### Task
Filter the rows below and copy out every line that contains the string "Where".

########

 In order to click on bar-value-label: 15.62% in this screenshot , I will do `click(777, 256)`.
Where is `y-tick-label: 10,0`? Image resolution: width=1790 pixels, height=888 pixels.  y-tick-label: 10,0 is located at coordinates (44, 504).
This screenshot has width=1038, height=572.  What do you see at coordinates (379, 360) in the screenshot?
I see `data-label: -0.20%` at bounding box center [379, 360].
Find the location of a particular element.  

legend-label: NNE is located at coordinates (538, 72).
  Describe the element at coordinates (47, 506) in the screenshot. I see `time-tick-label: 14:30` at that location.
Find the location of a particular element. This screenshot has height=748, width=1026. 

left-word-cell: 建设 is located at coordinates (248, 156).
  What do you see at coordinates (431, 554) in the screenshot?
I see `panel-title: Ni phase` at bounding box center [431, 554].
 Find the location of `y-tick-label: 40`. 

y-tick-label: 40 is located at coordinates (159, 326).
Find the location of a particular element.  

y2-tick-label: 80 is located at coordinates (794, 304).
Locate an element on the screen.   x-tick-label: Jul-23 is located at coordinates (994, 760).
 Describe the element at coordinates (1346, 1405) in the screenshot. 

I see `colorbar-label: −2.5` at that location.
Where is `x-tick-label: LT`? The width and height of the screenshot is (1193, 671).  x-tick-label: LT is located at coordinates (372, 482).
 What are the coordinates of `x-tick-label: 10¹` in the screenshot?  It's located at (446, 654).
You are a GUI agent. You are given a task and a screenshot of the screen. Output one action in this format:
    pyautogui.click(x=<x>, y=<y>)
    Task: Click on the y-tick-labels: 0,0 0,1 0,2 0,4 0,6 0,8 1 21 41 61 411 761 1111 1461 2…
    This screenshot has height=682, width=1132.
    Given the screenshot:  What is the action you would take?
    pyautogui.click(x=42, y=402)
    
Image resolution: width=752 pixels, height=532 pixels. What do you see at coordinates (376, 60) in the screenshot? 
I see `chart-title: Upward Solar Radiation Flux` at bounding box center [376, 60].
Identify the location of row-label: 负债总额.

########

### Task solution
Where is `y-tick-label: 10,0`? Image resolution: width=1790 pixels, height=888 pixels.  y-tick-label: 10,0 is located at coordinates (44, 504).
Where is `x-tick-label: LT`? The width and height of the screenshot is (1193, 671).  x-tick-label: LT is located at coordinates (372, 482).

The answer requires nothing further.